A template gives you the structure — but only your workers can give you the content. If your risk register doesn’t reflect the actual hazards on your actual worksite, it’s paperwork, not protection.
Fix: Before you finalise your plan, run a 10-minute stand-up meeting. Ask your team what hazards they see. Update your risk assessment with their input.
Mistake 2: Treating the plan as a “set and forget” document.
Your workplace changes. New staff join. New equipment arrives. Legislation gets updated. A plan that was compliant 12 months ago may have gaps today.
Fix: Lock in a recurring quarterly review. Put it in your calendar now. Assign a specific person to own the review process and document outcomes in the audit log.
Mistake 3: Writing procedures nobody can understand.
If your SWPs read like a legal contract, they won’t be followed. Workers need to understand what to do, not interpret what you meant.
Fix: Write at a Year 8 reading level. Use short sentences, numbered steps, and clear headings. Test it — hand the procedure to a new starter and ask them to explain it back to you.
What Are the 7 Core Elements of a Safety Program? (ISO 45001 Aligned)
If you’ve been searching for WHS frameworks, you’ve probably hit a wall of confusing acronyms — the “3 C’s of safety,” the “5 C’s,” the “5 S’s.” Different sources define them differently, and none of them map neatly onto what Australian businesses actually need to do.
Forget the acronyms.

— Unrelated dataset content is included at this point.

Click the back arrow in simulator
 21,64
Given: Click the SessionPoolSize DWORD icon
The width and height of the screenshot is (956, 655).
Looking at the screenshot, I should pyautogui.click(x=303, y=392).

Here are the 7 practical elements that matter, drawn directly from ISO 45001 (the international standard for occupational health and safety management systems) and aligned with Australian WHS legislation:
- Leadership & Commitment — Senior management must actively champion safety, allocate resources, and be accountable. This isn’t delegated away — it starts at the top.
- Worker Participation — Workers must be consulted and involved in WHS decisions. This includes hazard identification, risk assessment, control selection, and review processes.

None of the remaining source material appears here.